Bradesco prevê déficit em conta corrente de US$ 2,5 bi em agosto

S O PAULO, 23 de agosto de 2010 - O déficit em conta corrente, mais uma vez, foi superior aos ingressos líquidos de investimentos estrangeiros diretos (IED) no Brasil, que totalizaram US$ 2,643 bilhões em julho. Os ingressos líquidos de investimento em carteira, por sua vez, totalizaram R$ 5,8 bilhões. Para o Departamento Econômico do Bradesco, se mantidos estes valores até o fim do ano, a expectativa é de que os saldos negativos em conta corrente registrem algo próximo a US$ 4 bilhões em média por mês, o que deverá se traduzir em um déficit de US$ 49,2 bilhões nas transações correntes em 2010.

"No entanto, para o resultado de agosto, nossa expectativa é de mais uma redução do saldo negativo, devido, em grande parte, a uma melhora do saldo comercial, resultado de importações mais fracas, além de remessas de lucros e dividendos também mais retraídas, o que deve levar a um déficit em torno de US$ 2,0 a 2,5 bilhões neste mês", avalia a equipe chefiado pelo economista Octavio de Barros.

O déficit em conta corrente de julho se reduziu em relação ao registrado em junho, ao passar de US$ 5,2 bilhões para US$ 4,5 bilhões, conforme divulgado hoje pelo Banco Central. O resultado veio em linha com as expectativas da instituição (-US$ 4,7 bilhões) e do mercado (-US$ 4,5 bilhões). Dessa forma, o déficit acumulado em 12 meses alcançou US$ 43,8 bilhões, o equivalente a 2,24% do PIB. Já, no acumulado deste ano, o déficit em conta-corrente alcançou US$ 28,3 bilhões, ante saldo negativo de US$ 8,8 bilhões no mesmo período do ano anterior.
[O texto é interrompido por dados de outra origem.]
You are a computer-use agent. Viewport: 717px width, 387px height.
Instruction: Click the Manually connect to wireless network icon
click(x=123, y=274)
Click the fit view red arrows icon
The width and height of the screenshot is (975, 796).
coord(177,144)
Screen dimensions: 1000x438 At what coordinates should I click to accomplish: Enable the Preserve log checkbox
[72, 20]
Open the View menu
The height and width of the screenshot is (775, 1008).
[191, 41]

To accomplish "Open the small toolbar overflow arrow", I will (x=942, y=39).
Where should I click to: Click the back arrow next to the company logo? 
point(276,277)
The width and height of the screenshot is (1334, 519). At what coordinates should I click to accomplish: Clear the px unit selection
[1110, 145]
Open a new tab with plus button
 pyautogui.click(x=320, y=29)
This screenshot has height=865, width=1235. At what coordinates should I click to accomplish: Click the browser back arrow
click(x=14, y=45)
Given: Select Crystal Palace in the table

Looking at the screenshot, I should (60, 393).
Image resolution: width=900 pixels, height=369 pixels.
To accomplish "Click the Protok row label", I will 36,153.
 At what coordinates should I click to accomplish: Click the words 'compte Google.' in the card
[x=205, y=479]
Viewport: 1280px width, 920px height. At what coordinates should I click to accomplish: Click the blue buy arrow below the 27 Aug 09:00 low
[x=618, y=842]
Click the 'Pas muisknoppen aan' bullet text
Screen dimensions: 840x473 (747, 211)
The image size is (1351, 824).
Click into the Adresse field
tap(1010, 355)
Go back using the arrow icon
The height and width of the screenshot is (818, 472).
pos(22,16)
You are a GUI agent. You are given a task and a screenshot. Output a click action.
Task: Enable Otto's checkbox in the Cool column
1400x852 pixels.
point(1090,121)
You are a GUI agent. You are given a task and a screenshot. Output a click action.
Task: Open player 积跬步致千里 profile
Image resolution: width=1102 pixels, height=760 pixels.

De acordo com o banco, nesta divulgação, o destaque ficou para a retração do déficit da conta de serviços e rendas, negativo em US$ 6,1 bilhões, ante recuo de US$ 7,6 bilhões no mês anterior. "Este alívio na margem resultou principalmente de uma redução das remessas de lucros e dividendos, que passaram de US$ 4,2 bilhões para US$ 1,8 bilhão no mês. Essa melhora compensou a intensificação do déficit na conta de viagens internacionais, que cresceu de US$ 909 milhões para US$ 1,098 bilhão em julho, e a retração do saldo comercial, que se foi de US$ 1,4 bilhão em julho, ante US$ 2,3 bilhões no mês anterior", avaliou.

Já nas contas de capital e financeira, a instituição destacou os investimentos estrangeiros em carteira (negociados no país), que apresentaram ingressos líquidos de US$ 3,1 bilhões em julho, igual montante registrado no mês anterior.

"Além disso, devemos levar em conta uma aceleração das entradas de Investimento Estrangeiro Direto (IED), que somaram US$ 2,6 bilhões, ante US$ 708 milhões em junho, acima do esperado por nós (US$ 2,1 bilhões). No acumulado de 12 meses, o país atraiu US$ 26,8 bilhões em termos líquidos", afirma.